So an eigenvector `x` for the eigenvalue `1` is equal to
`x = [[x_1],[x_2]] = [[-3x_2],[x_2]] = x_2[[-3],[1]] = [[-3],[1]]`
For `lambda = -1`, we have
`(A+I)z = 0`
`([[2, 3],[-1, -2]] + [[1, 0], [0, 1]])z = 0`
`[[3, 3],[-1, -1]]z = 0`
`z` is the eigenvector, so we have to try and solve for it. We do this by setting up the augmented matrix and row reducing.
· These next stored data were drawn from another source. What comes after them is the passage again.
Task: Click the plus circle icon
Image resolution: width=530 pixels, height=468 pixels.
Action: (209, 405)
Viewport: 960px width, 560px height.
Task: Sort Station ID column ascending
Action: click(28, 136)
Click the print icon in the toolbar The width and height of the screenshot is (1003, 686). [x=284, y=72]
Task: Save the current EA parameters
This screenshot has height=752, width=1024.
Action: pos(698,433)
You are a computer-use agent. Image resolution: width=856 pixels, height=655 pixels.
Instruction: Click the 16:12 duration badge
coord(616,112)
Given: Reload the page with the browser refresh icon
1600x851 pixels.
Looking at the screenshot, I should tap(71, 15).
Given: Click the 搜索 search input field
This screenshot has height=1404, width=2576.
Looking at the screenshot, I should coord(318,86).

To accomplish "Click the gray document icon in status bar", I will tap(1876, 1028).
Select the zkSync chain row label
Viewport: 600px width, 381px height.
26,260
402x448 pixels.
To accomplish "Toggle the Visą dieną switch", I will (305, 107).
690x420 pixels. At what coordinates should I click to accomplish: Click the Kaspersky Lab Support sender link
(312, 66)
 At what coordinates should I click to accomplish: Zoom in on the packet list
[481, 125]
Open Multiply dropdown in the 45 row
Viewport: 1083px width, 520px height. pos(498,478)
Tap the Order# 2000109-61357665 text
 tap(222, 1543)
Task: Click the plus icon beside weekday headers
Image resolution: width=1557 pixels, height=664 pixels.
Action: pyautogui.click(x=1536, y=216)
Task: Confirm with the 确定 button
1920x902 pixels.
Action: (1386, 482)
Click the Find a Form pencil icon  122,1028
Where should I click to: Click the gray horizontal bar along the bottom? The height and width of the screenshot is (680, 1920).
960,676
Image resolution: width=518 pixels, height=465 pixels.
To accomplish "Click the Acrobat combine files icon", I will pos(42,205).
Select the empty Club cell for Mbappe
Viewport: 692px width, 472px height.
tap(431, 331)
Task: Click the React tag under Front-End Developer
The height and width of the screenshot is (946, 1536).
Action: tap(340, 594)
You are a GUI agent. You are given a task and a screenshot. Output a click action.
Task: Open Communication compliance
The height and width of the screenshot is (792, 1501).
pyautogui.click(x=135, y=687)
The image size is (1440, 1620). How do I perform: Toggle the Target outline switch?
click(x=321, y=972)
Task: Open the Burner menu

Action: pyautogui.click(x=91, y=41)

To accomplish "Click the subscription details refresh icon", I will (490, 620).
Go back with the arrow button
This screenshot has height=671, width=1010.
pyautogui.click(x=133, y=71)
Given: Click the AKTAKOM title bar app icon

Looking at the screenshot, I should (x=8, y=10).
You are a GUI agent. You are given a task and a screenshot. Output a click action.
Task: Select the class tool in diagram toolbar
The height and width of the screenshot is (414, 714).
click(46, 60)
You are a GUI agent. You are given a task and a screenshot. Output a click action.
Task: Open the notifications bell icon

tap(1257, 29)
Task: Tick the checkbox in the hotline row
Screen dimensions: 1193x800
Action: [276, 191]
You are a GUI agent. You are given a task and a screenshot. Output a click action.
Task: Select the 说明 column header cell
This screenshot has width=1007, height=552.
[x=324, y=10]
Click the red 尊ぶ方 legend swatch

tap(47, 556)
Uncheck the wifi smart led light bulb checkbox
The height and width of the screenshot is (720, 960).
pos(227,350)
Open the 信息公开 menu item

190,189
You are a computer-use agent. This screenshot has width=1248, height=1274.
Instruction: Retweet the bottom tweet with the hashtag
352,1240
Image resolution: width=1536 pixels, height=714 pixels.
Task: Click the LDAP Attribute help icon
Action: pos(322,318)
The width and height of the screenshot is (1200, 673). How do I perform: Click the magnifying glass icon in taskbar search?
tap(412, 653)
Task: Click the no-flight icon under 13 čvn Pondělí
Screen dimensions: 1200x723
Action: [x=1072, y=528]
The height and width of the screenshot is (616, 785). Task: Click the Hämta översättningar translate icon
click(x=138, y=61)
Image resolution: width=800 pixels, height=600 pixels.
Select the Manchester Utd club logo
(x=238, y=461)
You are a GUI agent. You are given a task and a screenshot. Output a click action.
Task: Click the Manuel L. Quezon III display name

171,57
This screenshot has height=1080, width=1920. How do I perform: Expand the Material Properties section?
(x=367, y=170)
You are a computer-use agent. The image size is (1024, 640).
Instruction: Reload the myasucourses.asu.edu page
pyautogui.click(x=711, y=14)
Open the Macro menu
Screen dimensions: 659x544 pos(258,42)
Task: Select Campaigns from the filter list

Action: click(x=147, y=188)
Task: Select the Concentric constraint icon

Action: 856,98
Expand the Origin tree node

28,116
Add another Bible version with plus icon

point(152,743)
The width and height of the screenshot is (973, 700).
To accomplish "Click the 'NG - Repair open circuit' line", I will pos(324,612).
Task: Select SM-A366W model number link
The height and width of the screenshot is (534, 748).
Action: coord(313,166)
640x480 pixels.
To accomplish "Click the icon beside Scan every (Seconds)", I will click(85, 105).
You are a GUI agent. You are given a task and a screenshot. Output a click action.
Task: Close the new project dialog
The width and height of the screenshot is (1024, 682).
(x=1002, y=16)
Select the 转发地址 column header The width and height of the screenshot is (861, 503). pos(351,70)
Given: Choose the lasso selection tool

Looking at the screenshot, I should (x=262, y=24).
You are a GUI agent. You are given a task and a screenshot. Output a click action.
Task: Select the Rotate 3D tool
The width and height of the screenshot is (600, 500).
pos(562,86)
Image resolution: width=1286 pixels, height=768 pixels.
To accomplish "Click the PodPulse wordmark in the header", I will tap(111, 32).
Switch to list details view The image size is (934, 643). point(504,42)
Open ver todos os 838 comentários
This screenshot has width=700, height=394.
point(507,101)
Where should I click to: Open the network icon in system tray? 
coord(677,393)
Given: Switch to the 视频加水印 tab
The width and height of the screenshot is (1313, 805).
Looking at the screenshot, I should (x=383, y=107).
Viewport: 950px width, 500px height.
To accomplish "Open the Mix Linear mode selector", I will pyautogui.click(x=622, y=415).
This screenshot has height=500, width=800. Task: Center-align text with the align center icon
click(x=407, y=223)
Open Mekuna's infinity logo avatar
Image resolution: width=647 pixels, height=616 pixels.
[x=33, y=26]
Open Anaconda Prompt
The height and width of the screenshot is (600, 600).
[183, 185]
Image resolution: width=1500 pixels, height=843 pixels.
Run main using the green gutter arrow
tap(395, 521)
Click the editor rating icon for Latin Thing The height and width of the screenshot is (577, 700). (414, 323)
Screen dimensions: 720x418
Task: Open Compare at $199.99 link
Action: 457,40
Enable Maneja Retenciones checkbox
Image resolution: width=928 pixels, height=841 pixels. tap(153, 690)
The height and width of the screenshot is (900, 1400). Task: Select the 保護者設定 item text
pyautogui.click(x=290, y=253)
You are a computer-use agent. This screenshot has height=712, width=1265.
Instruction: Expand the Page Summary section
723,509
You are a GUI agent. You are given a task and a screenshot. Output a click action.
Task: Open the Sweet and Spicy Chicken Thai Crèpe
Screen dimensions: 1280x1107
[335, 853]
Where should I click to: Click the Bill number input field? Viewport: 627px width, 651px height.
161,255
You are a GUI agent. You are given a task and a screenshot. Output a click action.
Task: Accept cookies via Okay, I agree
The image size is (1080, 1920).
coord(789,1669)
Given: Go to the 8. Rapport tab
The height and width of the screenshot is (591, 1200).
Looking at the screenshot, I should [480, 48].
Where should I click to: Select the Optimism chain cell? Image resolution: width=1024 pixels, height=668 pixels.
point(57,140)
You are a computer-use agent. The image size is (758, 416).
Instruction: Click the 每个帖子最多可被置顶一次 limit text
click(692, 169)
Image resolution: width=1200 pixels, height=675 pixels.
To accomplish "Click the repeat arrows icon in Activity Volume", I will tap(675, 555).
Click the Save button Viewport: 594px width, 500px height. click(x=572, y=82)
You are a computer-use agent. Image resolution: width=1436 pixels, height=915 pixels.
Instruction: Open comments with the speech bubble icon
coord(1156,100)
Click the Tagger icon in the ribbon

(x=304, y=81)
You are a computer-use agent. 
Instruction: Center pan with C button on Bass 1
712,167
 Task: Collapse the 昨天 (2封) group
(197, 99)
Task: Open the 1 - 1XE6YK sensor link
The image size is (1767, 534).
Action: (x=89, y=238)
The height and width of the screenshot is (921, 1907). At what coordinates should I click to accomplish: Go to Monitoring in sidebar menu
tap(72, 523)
`[[3, 3, |, 0], [-1, -1, |, 0]] rarr [[1, 1, |, 0], [-1, -1, |, 0]] rarr [[1, 1, |, 0], [0, 0, |, 0]]`
From this we conclude that
`z_2` is a free variable, let it be equal to `1`
`z_1 = -z_2`.
So an eigenvector `z` for the eigenvalue `-1` is equal to
`z = [[z_1],[z_2]] = [[-z_2],[z_2]] = z_2[[-1],[1]] = [[-1],[1]]`
So two eigenvectors of `A` are `[[-3],[1]]` and `[[-1],[1]]`. Recall that the goal was to determine if `C = [[-1],[2]]` was a linear combination of the eigenvectors of `A`. To determine this, we need to row reduce yet again.
For `C = [[-1],[2]]` to be a linear combination of `[[-3],[1]]` and `[[-1],[1]]`, there need to be numbers `c_1` and `c_2` such that `[[-1],[2]] = c_1[[-3],[1]] + c_2[[-1],[1]]`.
This is equivalent to setting up the augmented matrix `[[-3, -1, |, -1], [1, 1, |, 2]]` and row reducing to find `c_1` and `c_2`.
`[[-1],[2]] = c_1[[-3],[1]] + c_2[[-1],[1]]` is equivalent to
`-3c_1 - c_2 = -1`
`c_1 + c_2 = 2`
Now consider the equation
`[[-3, -1], [1, 1]][[c_1],[c_2]] = [[-1],[2]]`
Notice that if we do the multiplication, we get the exact two equations above.
Also notice that solving for `c_1` and `c_2` requires setting up the augmented matrix and row reducing (that's how we've learned to solve these types of problems).
This is why we row reduce the augmented matrix when we want to find out if something is a linear combination of something else.
`[[-3, -1, |, -1], [1, 1, |, 2]] rarr [[1, 1, |, 2], [-3, -1, |, -1]] rarr [[1, 1, |, 2], [0, 2, |, 5]]`
From this we conclude that
`2c_2 = 5 implies c_2 = 5/2`
`c_1 + c_2 = 2 implies c_1 = 2 - 5/2 = -1/2`
This means that if we do `c_1[[-3],[1]] + c_2[[-1],[1]] = -1/2[[-3],[1]] + 5/2[[-1],[1]]`, we should get `[[-1],[2]]`, which we do.
So `C` is a linear combination of the eigenvectors of `A`, which means there exists an easily computable solution:
`y(t) = c_1e^(lambda_1t)a_1 + c_2e^(lambda_2t)a_2 = color(red)(-1/2e^t[[-3],[1]] + 5/2e^(-t)[[-1],[1]])`